Una mañana salió don Quijote a pasear por la playa, armado de todas sus armas, cuando vio venir hacia él un caballero armado que llevaba pintada en el escudo una luna resplandeciente. Se dirigió a don Quijote y le dijo:
–Famoso y alabado caballero don Quijote de la Mancha, yo soy el Caballero de la Blanca Luna. Vengo a luchar contigo y a probar la fuerza de tu brazo, con el fin de hacerte confesar que mi dama, sea quien sea, es sin comparación más hermosa que tu Dulcinea del Toboso y, si confiesas esta verdad, te librarás de morir. Si luchas y te venzo, quiero que dejes las armas y te retires a tu aldea durante un año, donde has de vivir en paz sin echar mano a la espada. Y si me vences, quedará a tu disposición mi cabeza y serán tuyos mi caballo y mis armas, y la fama de mis hazañas pasará a ser tuya.
Don Quijote se quedó asombrado y con voz seria y tranquila le respondió:
–Caballero de la Blanca Luna, cuyas hazañas todavía no conozco, yo os haré jurar que jamás habéis visto a la famosa Dulcinea; porque si la hubieseis visto, sabríais que no puede haber belleza que se pueda comparar con la suya. Así que acepto luchar con vos, pero no deseo que la fama de vuestras hazañas sea para mí, pues no sé qué hazañas son y con las mías me contento. Elegid la parte del campo que queráis, que yo haré lo mismo.
Llegó entonces a la playa Sancho con varios caballeros y don Antonio, que no sabía quién era el Caballero de la Blanca Luna, ni si la batalla era de burla o de verdad.
–Puesto que los dos caballeros insisten en luchar, prepárense para ello ―dijo don Antonio, después de saber las razones de la pelea.
Se pusieron uno frente a otro y atacaron sin esperar más. Como el caballo del Caballero de la Blanca Luna era más ligero, llegó antes y chocó con tan poderosa fuerza que Rocinante y don Quijote cayeron al suelo. Se acercó a él y poniéndole la lanza sobre el rostro, le dijo:
–Habéis sido vencido, caballero, y moriréis si no confesáis la superioridad de la belleza de mi dama.
Don Quijote, molido del golpe, sin alzarse la visera, como si hablara desde una tumba, exclamó con voz débil y enferma:
–Dulcinea del Toboso es la más hermosa mujer del mundo, y yo el más desdichado caballero de la tierra. Méteme la lanza y quítame la vida, caballero, pues me has quitado la honra.
–Eso no lo haré yo ―dijo el Caballero de la Blanca Luna―: viva la fama de la hermosura de la señora Dulcinea del Toboso, que yo me contento con que el gran don Quijote se retire a su aldea un año, o el tiempo que yo le mande, como acordamos antes de entrar en batalla.
Don Quijote lo aceptó, como caballero de palabra que era, y el de la Blanca Luna se marchó a la ciudad.
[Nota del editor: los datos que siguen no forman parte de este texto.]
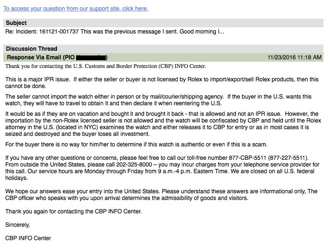
Task: Click the Discussion Thread header bar
Action: pos(163,48)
Don Antonio levantó a don Quijote y vio que tenía el rostro lleno de sudor y sin color. Sancho, triste y apenado, no sabía qué decir ni qué hacer; viendo a su señor rendido y obligado a no tomar las armas en un año, le parecía que todo aquello era un sueño o cosa de encantamiento. Finalmente, llevaron a don Quijote en una silla de mano a la ciudad.
Don Antonio siguió al Caballero de la Blanca Luna con el deseo de conocerle. Al darse cuenta el de la Blanca Luna, se detuvo y le dijo:
–Sé, señor, a lo que venís, que es a saber quién soy, y como no hay por qué negarlo, os lo diré: soy el bachiller Sansón Carrasco, del mismo lugar que don Quijote de la Mancha, cuya locura nos da lástima a todos los que lo conocemos; y, creyendo que su salud mejorará si se queda tranquilo en su tierra, he hecho esto para hacerle volver a ella. Ya lo intenté una vez llamándome el Caballero de los Espejos, pero la suerte no me favoreció y don Quijote me venció a mí; ahora ha sido al revés. Estoy seguro de que cumplirá su palabra. Os suplico que no digáis a don Quijote quién soy, para que él vuelva a recuperar su juicio, que lo tendría muy bueno si dejase las tonterías de la caballería.
–¡Oh, señor ―dijo don Antonio―, Dios os perdone el agravio que habéis hecho a todo el mundo al querer volver cuerdo[206] al más gracioso loco que hay en él! Es una pena que se cure don Quijote, porque con su salud perderemos sus gracias y las de su escudero Sancho Panza, gracias capaces de alegrar a la misma melancolía. A pesar de todo, no le diré nada, para ver si es verdad mi sospecha de que vuestra merced no conseguirá lo que se propone.